The role
We’re looking for a hands-on DevOps Engineer to own our cloud infrastructure and delivery pipelines at scale. You’ll design, build, and operate production-grade AWS/Kubernetes environments, standardize IaC, and level-up our observability across a modern microservices stack.
What you’ll do
- Build and operate AWS infrastructure (VPC/IAM/EKS/EC2/ECR/ALB/RDS/Aurora/Neptune or equivalent) using Terraform (modules, workspaces, CI-driven plans/applies).
- Run Kubernetes (EKS) in production: multi-env clusters, Helm chart authoring/versioning, progressive delivery (canary/blue-green) with GitOps (Argo CD/Flux).
- Own observability end-to-end: OpenTelemetry (collectors/auto-instrumentation), metrics (Prometheus), Grafana dashboards/alerts, logs (Loki/ELK), distributed tracing and SLOs.
- Harden reliability at scale: capacity planning, autoscaling, fault-tolerant designs, incident response/on-call, post-mortems, and performance tuning.
- Build secure, repeatable CI/CD (GitHub Actions/GitLab CI) for microservices and jobs; speed up developer workflows with golden paths and reusable templates.
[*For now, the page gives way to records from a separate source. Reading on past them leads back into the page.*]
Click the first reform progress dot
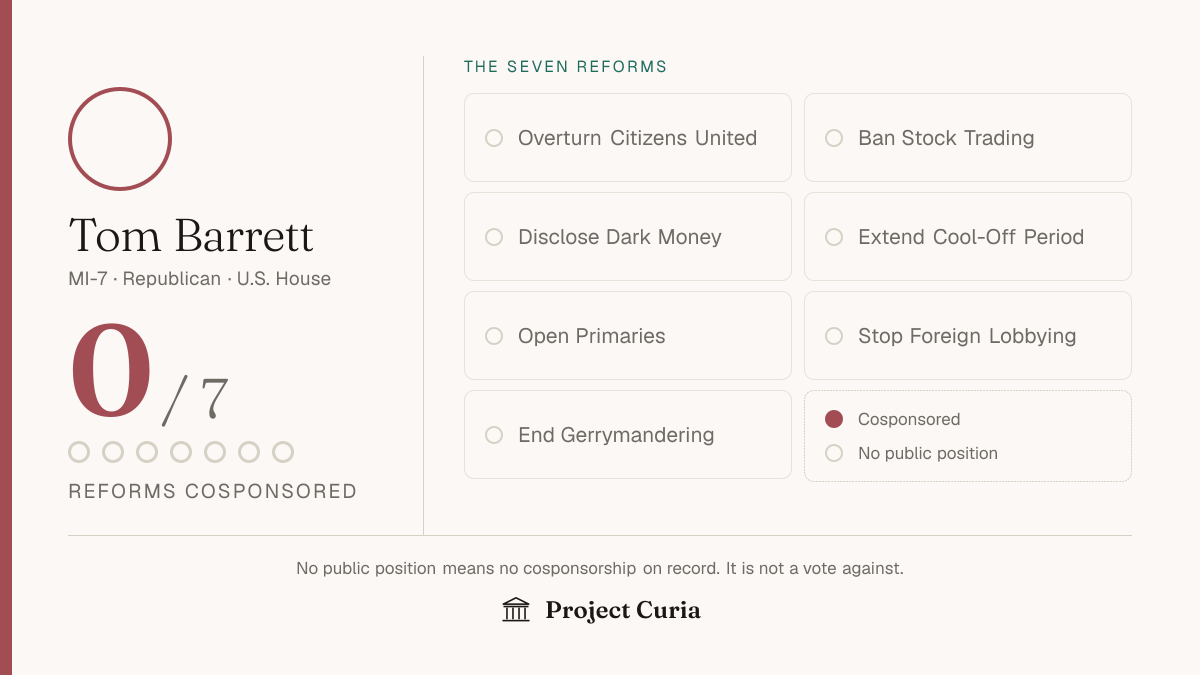1200x675 pixels. (79, 452)
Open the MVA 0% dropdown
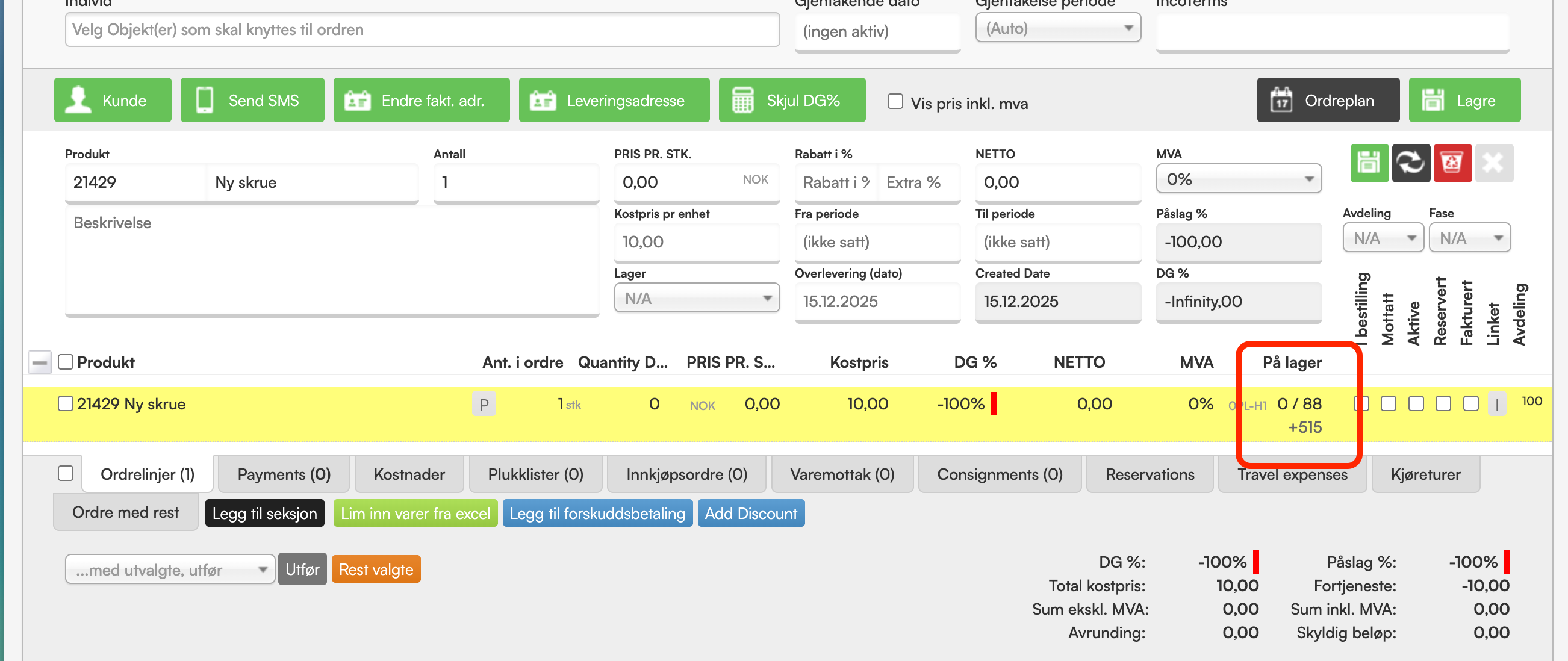The image size is (1568, 661). coord(1238,179)
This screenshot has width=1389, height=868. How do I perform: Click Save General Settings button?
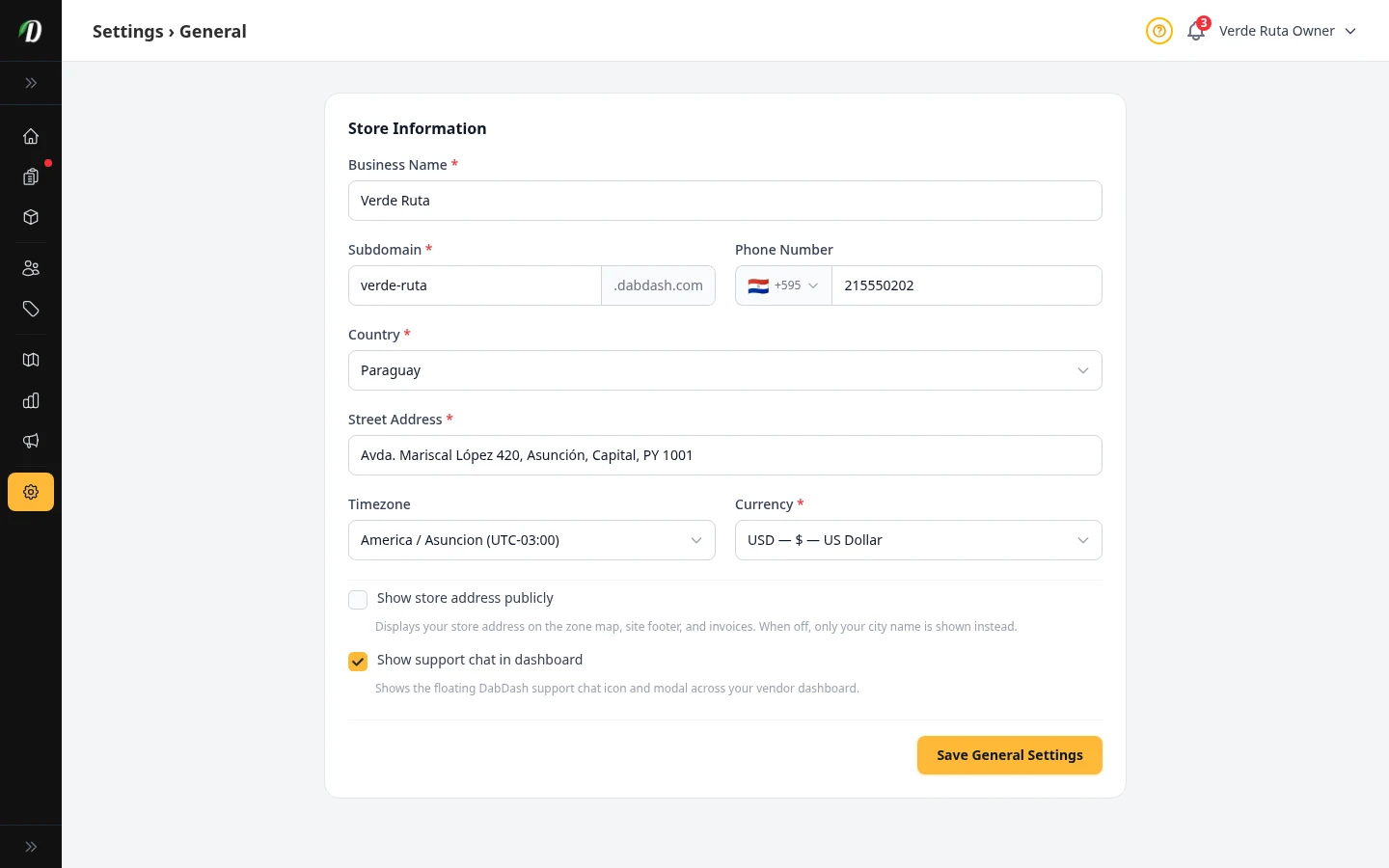1009,755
- Operate and optimize databases: at least one graph DB (e.g., Neo4j/Amazon Neptune) and one SQL DB (e.g., PostgreSQL/MySQL/Aurora); backups, migrations, monitoring
- Implement security best practices: least-privilege IAM, secrets mgmt (KMS/SSM), image and IaC scanning, policy-as-code (OPA/Gatekeeper), network policies.
- Partner with backend teams on service design, cost/perf trade-offs, and production readiness checklists.
Requirements:
What you bring (must-have)
- 7+ years of professional experience in DevOps/SRE/Platform roles.
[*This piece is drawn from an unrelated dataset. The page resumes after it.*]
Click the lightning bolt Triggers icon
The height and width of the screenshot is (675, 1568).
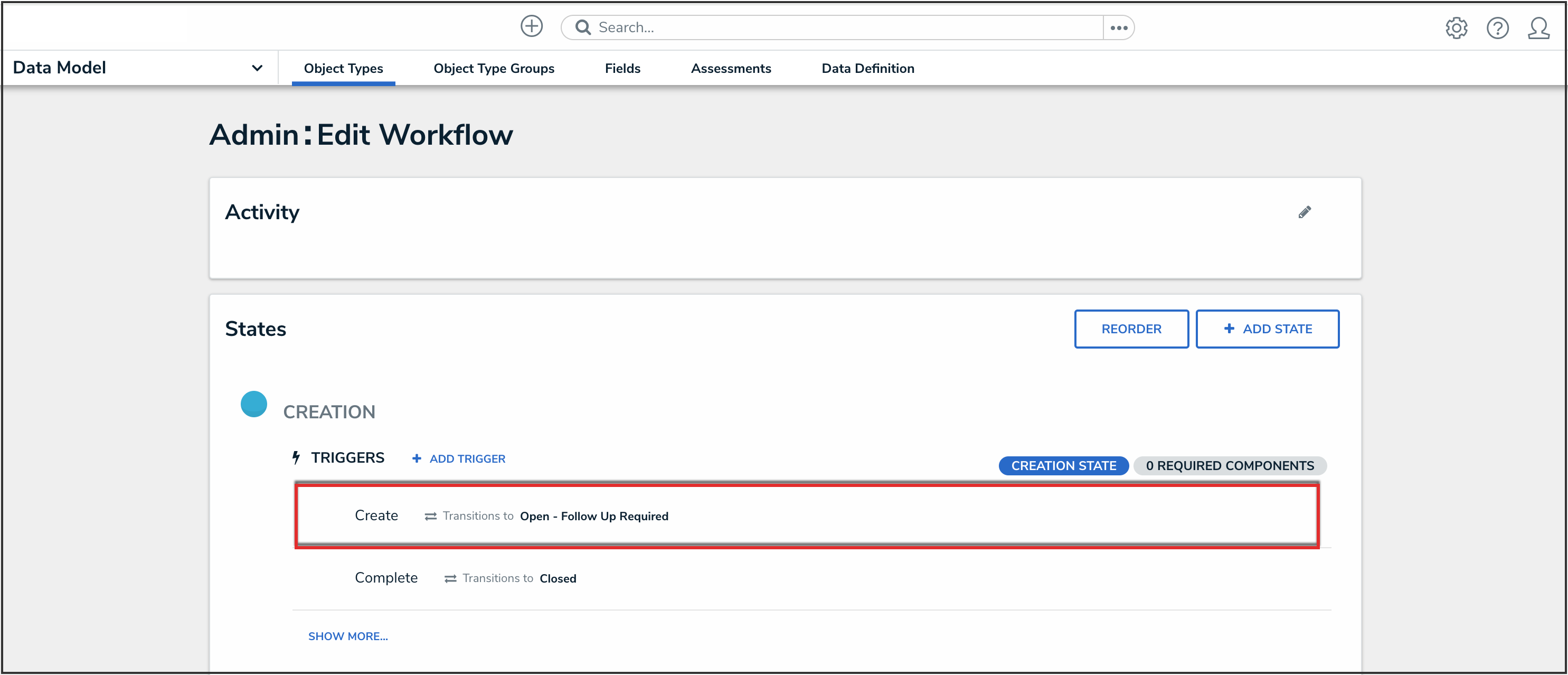[x=296, y=457]
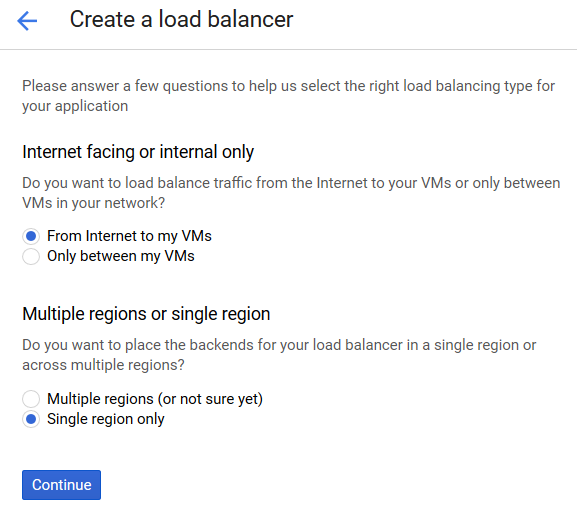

- Production experience with AWS, Kubernetes (preferably EKS), Terraform, Helm, Grafana, OpenTelemetry, and microservices.
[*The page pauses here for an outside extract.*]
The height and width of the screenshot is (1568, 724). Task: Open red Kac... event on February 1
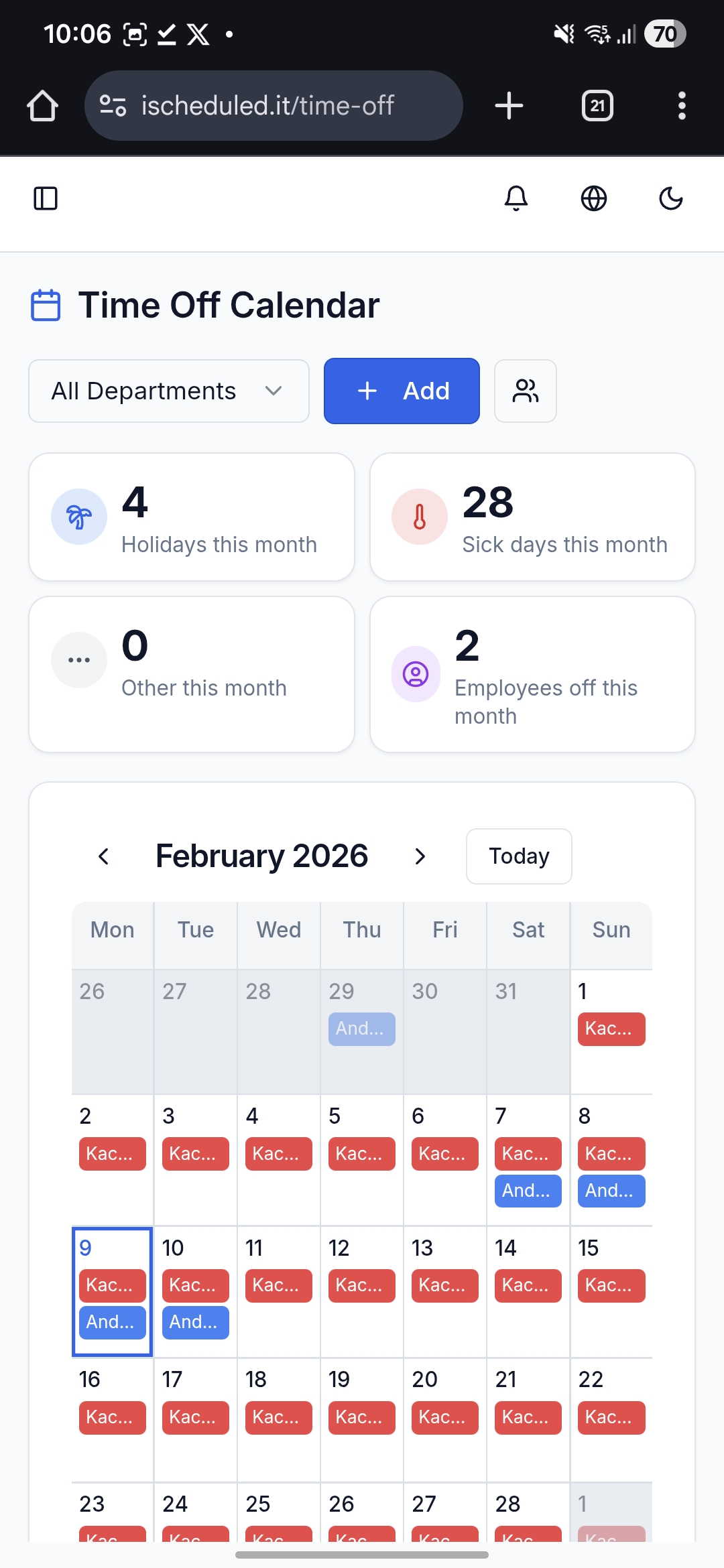point(611,1029)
- Proven track-record running high-scale systems (multi-service, high traffic, HA) and owning incidents/SLIs/SLOs.
- Hands-on with graph and relational databases in production (ops/observability/perf).
- Strong CI/CD fundamentals, container build pipelines (Docker), and Git workflows.
- Solid understanding of networking (VPCs, subnets, routing, TLS, ingress, DNS) and Linux.
Nice to have
- Prior experience in security/privacy-sensitive environments (e.g., DLP, EDR, IAM, compliance) or building controls for regulated customers.
- GitOps (Argo CD/Flux), Argo Rollouts, service mesh (Istio/Linkerd), Karpenter.
- Logging pipelines (Vector/Fluent Bit), cost optimization (FinOps), chaos testing.
- Scripting/coding for tooling/automation (Python/Go/Bash) and SDKs/CLIs for AWS.
- Experience with policy & compliance automation (CIS/FedRAMP/SOC 2) and SBOM/vuln scanning (Trivy/Grype).
How we work
- Pragmatic engineering, strong ownership, and blameless post-mortems.
- Shipping culture: automate what hurts, measure what matters.